**INFORMATION:**
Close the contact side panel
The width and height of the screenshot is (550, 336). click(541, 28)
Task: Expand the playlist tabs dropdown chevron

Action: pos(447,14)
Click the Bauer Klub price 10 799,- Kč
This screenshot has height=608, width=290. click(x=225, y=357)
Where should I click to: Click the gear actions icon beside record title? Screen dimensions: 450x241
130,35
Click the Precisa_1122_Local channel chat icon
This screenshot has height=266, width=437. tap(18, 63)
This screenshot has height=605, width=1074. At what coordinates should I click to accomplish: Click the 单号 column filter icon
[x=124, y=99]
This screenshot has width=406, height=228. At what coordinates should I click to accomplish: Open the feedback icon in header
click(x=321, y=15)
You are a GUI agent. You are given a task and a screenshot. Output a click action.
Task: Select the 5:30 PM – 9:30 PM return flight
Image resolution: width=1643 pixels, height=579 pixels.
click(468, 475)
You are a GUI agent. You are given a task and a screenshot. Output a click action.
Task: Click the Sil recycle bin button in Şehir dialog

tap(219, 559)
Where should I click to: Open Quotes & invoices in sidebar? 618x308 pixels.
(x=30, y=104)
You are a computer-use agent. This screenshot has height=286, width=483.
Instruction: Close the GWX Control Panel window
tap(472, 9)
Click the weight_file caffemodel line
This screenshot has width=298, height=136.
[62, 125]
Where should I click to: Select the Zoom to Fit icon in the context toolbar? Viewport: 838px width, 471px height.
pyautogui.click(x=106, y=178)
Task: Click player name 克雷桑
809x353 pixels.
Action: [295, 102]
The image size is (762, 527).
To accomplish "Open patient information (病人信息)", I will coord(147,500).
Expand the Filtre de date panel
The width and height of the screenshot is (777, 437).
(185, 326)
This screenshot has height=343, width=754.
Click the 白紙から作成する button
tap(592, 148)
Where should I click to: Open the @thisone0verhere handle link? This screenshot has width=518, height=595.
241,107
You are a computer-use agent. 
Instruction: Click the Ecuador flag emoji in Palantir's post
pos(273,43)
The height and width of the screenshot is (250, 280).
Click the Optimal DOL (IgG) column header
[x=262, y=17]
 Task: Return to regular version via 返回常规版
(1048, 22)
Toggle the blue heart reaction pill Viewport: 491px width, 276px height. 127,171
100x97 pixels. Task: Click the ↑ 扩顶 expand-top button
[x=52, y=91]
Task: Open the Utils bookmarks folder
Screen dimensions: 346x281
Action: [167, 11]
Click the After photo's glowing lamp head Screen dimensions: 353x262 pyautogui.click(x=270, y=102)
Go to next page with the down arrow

**PROBLEM DESCRIPTION:** Each record, from first to last, should be returned verbatim.

**TASK OUTPUT:**
Close the contact side panel
The width and height of the screenshot is (550, 336). click(541, 28)
Task: Expand the playlist tabs dropdown chevron

Action: pos(447,14)
Click the Bauer Klub price 10 799,- Kč
This screenshot has height=608, width=290. click(x=225, y=357)
Where should I click to: Click the gear actions icon beside record title? Screen dimensions: 450x241
130,35
Click the Precisa_1122_Local channel chat icon
This screenshot has height=266, width=437. tap(18, 63)
This screenshot has height=605, width=1074. At what coordinates should I click to accomplish: Click the 单号 column filter icon
[x=124, y=99]
This screenshot has width=406, height=228. At what coordinates should I click to accomplish: Open the feedback icon in header
click(x=321, y=15)
You are a GUI agent. You are given a task and a screenshot. Output a click action.
Task: Select the 5:30 PM – 9:30 PM return flight
Image resolution: width=1643 pixels, height=579 pixels.
click(468, 475)
You are a GUI agent. You are given a task and a screenshot. Output a click action.
Task: Click the Sil recycle bin button in Şehir dialog

tap(219, 559)
Where should I click to: Open Quotes & invoices in sidebar? 618x308 pixels.
(x=30, y=104)
You are a computer-use agent. This screenshot has height=286, width=483.
Instruction: Close the GWX Control Panel window
tap(472, 9)
Click the weight_file caffemodel line
This screenshot has width=298, height=136.
[62, 125]
Where should I click to: Select the Zoom to Fit icon in the context toolbar? Viewport: 838px width, 471px height.
pyautogui.click(x=106, y=178)
Task: Click player name 克雷桑
809x353 pixels.
Action: [295, 102]
The image size is (762, 527).
To accomplish "Open patient information (病人信息)", I will coord(147,500).
Expand the Filtre de date panel
The width and height of the screenshot is (777, 437).
(185, 326)
This screenshot has height=343, width=754.
Click the 白紙から作成する button
tap(592, 148)
Where should I click to: Open the @thisone0verhere handle link? This screenshot has width=518, height=595.
241,107
You are a computer-use agent. 
Instruction: Click the Ecuador flag emoji in Palantir's post
pos(273,43)
The height and width of the screenshot is (250, 280).
Click the Optimal DOL (IgG) column header
[x=262, y=17]
 Task: Return to regular version via 返回常规版
(1048, 22)
Toggle the blue heart reaction pill Viewport: 491px width, 276px height. 127,171
100x97 pixels. Task: Click the ↑ 扩顶 expand-top button
[x=52, y=91]
Task: Open the Utils bookmarks folder
Screen dimensions: 346x281
Action: [167, 11]
Click the After photo's glowing lamp head Screen dimensions: 353x262 pyautogui.click(x=270, y=102)
Go to next page with the down arrow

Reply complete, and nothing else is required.